## Work instruction
Look for the line containing "Image resolution: width=706" in the listing below; from there, output every line exactly, the last one included.

## Data section
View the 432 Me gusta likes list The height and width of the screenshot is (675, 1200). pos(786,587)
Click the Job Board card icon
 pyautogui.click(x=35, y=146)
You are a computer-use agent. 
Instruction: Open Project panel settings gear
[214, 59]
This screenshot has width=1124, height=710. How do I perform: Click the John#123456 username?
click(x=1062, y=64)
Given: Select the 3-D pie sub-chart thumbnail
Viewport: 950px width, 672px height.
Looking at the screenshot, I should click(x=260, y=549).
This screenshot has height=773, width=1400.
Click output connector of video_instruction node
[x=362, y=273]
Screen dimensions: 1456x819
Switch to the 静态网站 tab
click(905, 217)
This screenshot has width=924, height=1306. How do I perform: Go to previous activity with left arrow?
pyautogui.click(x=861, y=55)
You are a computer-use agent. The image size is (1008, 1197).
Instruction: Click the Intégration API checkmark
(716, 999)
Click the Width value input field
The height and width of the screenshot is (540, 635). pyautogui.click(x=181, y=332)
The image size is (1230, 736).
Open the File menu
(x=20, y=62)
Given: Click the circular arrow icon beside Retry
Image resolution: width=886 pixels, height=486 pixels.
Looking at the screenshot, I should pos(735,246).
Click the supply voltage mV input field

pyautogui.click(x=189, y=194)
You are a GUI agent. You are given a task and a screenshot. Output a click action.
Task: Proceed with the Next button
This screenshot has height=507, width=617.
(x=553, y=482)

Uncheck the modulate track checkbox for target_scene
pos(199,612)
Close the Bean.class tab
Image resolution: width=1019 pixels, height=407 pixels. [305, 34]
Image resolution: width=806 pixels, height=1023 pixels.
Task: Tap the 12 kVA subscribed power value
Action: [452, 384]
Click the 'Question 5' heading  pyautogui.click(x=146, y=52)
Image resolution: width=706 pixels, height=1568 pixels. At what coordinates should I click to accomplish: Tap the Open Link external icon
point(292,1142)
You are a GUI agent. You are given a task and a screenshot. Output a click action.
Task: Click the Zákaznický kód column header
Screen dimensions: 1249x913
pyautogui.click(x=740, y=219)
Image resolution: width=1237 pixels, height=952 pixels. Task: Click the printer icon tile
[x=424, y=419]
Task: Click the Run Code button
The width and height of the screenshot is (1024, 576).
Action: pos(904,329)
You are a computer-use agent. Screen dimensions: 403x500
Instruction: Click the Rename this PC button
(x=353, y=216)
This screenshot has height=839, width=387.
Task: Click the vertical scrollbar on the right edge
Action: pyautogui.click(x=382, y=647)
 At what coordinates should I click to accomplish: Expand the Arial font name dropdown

## Finished exercise
Image resolution: width=706 pixels, height=1568 pixels. At what coordinates should I click to accomplish: Tap the Open Link external icon
point(292,1142)
You are a GUI agent. You are given a task and a screenshot. Output a click action.
Task: Click the Zákaznický kód column header
Screen dimensions: 1249x913
pyautogui.click(x=740, y=219)
Image resolution: width=1237 pixels, height=952 pixels. Task: Click the printer icon tile
[x=424, y=419]
Task: Click the Run Code button
The width and height of the screenshot is (1024, 576).
Action: pos(904,329)
You are a computer-use agent. Screen dimensions: 403x500
Instruction: Click the Rename this PC button
(x=353, y=216)
This screenshot has height=839, width=387.
Task: Click the vertical scrollbar on the right edge
Action: pyautogui.click(x=382, y=647)
 At what coordinates should I click to accomplish: Expand the Arial font name dropdown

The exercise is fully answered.